IMO, stay away. We lasted about 10 minutes before we walked out. Our sales woman was very nice but the entire experience seems very shady or unprofessional to us. 

Bill


----------



## geist1223 (Feb 8, 2021)

When the Major Hurricane hit several years ago closing Coral Baja for a year they lost all of their experienced sales staff - many of whom we knew. Some had transferred down from Oregon and Las Vegas. Our last experience several years ago was pretty bad. We got a long term Wyndham Employee that was just waiting for a GM position in Isle Mujeres or Zihuatanejo. If he does his GM Duties as well has his sales duties the resort is in trouble.

We only went because our friends that were with us wanted to go on a specific dinner cruise and they would give us 4 tickets and $150 Resort Credit. Most of our dinner cruise was spent just off shore from several of the resorts/hotels in Cabos San Lucas. It was a total bust.


----------



## easyrider (Feb 8, 2021)

geist1223 said:


> When the Major Hurricane hit several years ago closing Coral Baja for a year they lost all of their experienced sales staff - many of whom we knew. Some had transferred down from Oregon and Las Vegas. Our last experience several years ago was pretty bad. We got a long term Wyndham Employee that was just waiting for a GM position in Isle Mujeres or Zihuatanejo. If he does his GM Duties as well has his sales duties the resort is in trouble.
> 
> We only went because our friends that were with us wanted to go on a specific dinner cruise and they would give us 4 tickets and $150 Resort Credit. Most of our dinner cruise was spent just off shore from several of the resorts/hotels in Cabos San Lucas. It was a total bust.

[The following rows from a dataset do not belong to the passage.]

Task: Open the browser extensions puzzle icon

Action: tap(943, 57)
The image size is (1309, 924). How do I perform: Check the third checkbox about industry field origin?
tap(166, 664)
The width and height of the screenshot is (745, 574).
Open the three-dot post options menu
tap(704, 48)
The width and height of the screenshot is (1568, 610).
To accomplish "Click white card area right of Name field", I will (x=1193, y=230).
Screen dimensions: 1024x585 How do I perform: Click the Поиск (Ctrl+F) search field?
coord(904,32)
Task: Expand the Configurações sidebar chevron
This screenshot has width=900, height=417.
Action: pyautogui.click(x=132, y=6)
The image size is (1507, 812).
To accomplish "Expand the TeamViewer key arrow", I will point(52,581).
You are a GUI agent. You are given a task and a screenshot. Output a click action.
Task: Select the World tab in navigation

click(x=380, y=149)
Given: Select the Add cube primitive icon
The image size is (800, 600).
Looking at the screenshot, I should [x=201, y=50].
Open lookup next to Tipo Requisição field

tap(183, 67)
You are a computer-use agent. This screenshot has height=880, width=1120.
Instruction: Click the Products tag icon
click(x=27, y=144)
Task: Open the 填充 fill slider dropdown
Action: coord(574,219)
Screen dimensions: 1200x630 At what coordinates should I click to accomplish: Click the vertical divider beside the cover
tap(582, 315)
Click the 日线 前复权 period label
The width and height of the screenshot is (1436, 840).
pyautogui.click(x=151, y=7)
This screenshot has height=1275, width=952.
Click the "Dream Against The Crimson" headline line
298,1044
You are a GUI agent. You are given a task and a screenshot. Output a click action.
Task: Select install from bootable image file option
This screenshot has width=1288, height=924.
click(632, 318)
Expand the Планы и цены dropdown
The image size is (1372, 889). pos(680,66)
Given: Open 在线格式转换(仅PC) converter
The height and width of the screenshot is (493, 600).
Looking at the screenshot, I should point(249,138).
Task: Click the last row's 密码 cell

We actually went on 2.1 presentations so far this trip. One for the car rental and PB resort credit, one for UVC so the kids could get discounted tours and tacos and this WM almost. The other two were fine but this mornings partial that we left after 10 minutes at WM really was a bummer.

Bill


----------



## dgalati (Feb 10, 2021)

easyrider said:


> We actually went on 2.1 presentations so far this trip. One for the car rental and PB resort credit, one for UVC so the kids could get discounted tours and tacos and this WM almost. The other two were fine but this mornings partial that we left after 10 minutes at WM really was a bummer.
> 
> Bill


Dragging up after 10 minutes probably saved you from more aggravation.  We had a few like that. One in Nashville. Old town Alexandria and at Star Island.  Star Island was a arrogant a$$ clown the othe two the closers just didn't want to hear the word no!


----------